The problem:
Transcribe the passage on the Catholic Church and other denominations word for word, starting at "Through apostolic succession, the" and ending at "separate, non-Christian religion.".

Source extract:
= = = = =

The reason I am not another denomination is:

I haven’t seen compelling evidence to show that another denomination, not the Catholic Church, is the “correct” expression of Jesus’ teachings.

For example: The Protestant Reformation lasted from 1517 — 1648. (Thanks, Google.) So, going by Jesus’ words to Peter — Matthew 16:18 — that means that, if any one of those Protestant churches established in the wake of the Reformation is the “true” Church, than Jesus waited 16 centuries to establish his church. And I just don’t see the reasoning in that. When Jesus says “On this rock I will build my church,” does that not imply that Jesus is building his church on this rock right then, not more than 1,500 years later?

Through apostolic succession, the Catholic Church can trace its origin back to Peter.* Which is something that Protestant churches, established more than 1,500 years after Peter’s time, can’t do.

2. Why do people sometimes say that Catholicism is a separate religion from Christianity rather than just a denomination within it?

I have not heard that before — that Catholicism is its own separate, non-Christian religion.

Regarding why people would say such a thing: I don’t know.

= = = = =

Material provided:
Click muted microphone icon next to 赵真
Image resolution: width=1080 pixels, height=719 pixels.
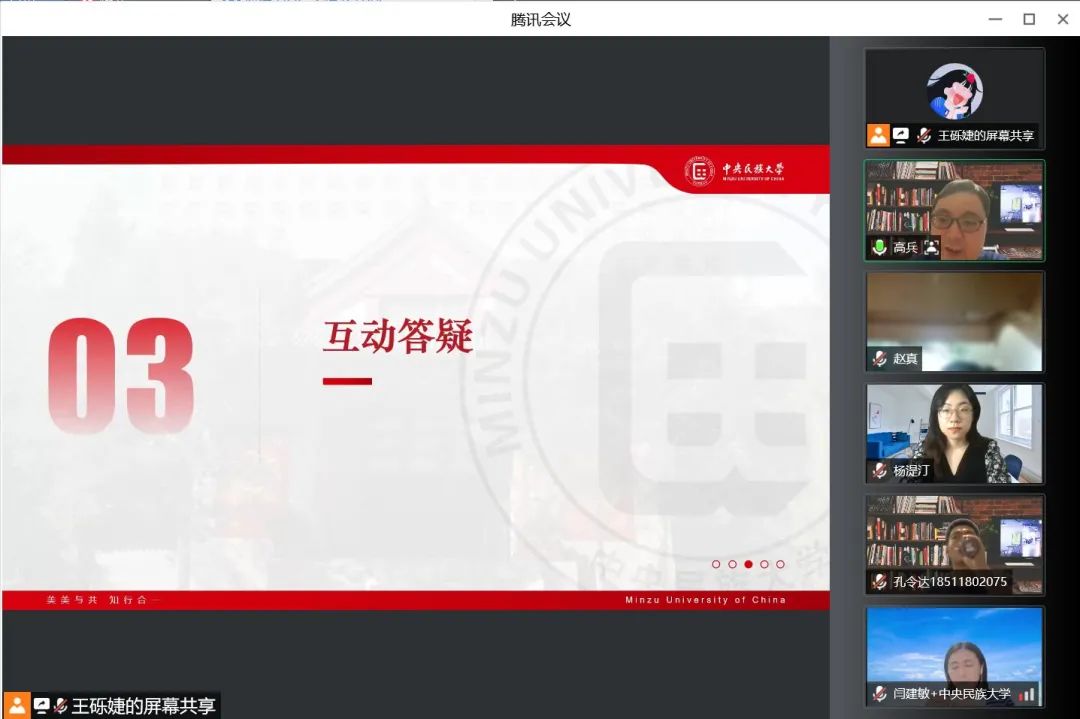point(879,359)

= = = = =

Response to the exercise:
Through apostolic succession, the Catholic Church can trace its origin back to Peter.* Which is something that Protestant churches, established more than 1,500 years after Peter’s time, can’t do.

2. Why do people sometimes say that Catholicism is a separate religion from Christianity rather than just a denomination within it?

I have not heard that before — that Catholicism is its own separate, non-Christian religion.